3. Interspecies Psychopaths
Maybe the biggest illustration of human amorality is our interspecies psychopathy.
Psychopaths are people who completely lack the capacity to empathize with others, and (perhaps as a result) lack all conscience. Like sharks, they do not grasp moral concepts. They can sometimes use the words “right” and “wrong” appropriately in sentences, but the psychopaths don’t actually know what other people are talking about; they just have a descriptive sense of what actions other people apply those words to. At least, that's my interpretation of what's going on.
So, e.g., if you happen to be annoying the psychopath by chewing gum too loudly, he might just shoot you dead to stop the gum-chewing. He would then sleep perfectly soundly later that night.

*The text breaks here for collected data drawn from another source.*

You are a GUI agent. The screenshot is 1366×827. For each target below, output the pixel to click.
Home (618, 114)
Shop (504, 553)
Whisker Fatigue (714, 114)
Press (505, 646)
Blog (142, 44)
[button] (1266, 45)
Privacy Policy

The vast majority of people, fortunately, are non-psychopathic and are able to empathize with others. This is part of why we do not kill, torture, or mutilate each other in the ordinary course of events.
… Except that we will happily do any of those things to members of other species, if we see some small advantage to ourselves in doing so. We’ll do it with complete callousness, and not lose a minute of sleep that night. In other words, most humans show empathy toward each other, yet act like psychopaths toward other species. Many appear completely oblivious to how this is a moral problem.
This, again, suggests to me that most humans’ apparent respect for morality is really not respect for morality at all. It is merely a mixture of social conformity and fear of other humans. Take away the social pressure and the fear of retaliation, and they become as amoral as your standard psychopath.
4. Ignorance or Evil?
The evidence in (2) and (3) need not be explained by a lack of moral understanding, though. It could instead be that most humans understand morality, but they simply choose not to act according to it (except when it serves their interests). That would make them pretty much evil. So you can choose which interpretation you prefer: Are average humans evil or merely incapable of moral reasoning?
5. Objection
Isn’t it absurd that so many people could fail to understand seemingly ordinary concepts that are apparently expressed in ordinary language? Isn’t this like hypothesizing that most people are color blind? Surely we would know if this was the case.
I don’t think it’s quite like that, though. Moral concepts are much more abstract than color concepts, and it is also easier to mimic understanding of them. So it’s more like hypothesizing that most people don’t understand the concept of probability. Which, as a matter of fact, is not so implausible. If you try teaching some time, you’ll be surprised by what people don’t understand. Like people who just can’t see how modus tollens is valid. Can’t understand the difference between subjectivism and nihilism. Don’t understand what you mean by “a belief”.
You might think, though, that perhaps I have misunderstood moral terms. If what I understand by “right”, “wrong”, etc., is very different from what other people understand by those terms, then maybe I’m misusing the words (using them not according to their standard English senses). But I’m not concerned about that; I don’t care about the use of the word “moral”. I want to know whether ordinary people understand the thing that I’ve been calling “morality”, whether or not I’m using the word correctly.
Anyway, the way that we could have not noticed that most people have no conscience is this: Most people have a strong instinct of social conformity, and that looks a lot like having a conscience, in most circumstances.
An objection: You can pose hypotheticals like, "If society approved of torturing babies, would it be morally right to torture babies?", or "If you could get away with stealing $5000 and no one would ever know, should you do it?", and most people (I assume) would give the correct answers. Right? That suggests that they do have an understanding of moral concepts. But perhaps it is only an implicit understanding; when they try to articulate it, they become confused and start saying obviously false stuff.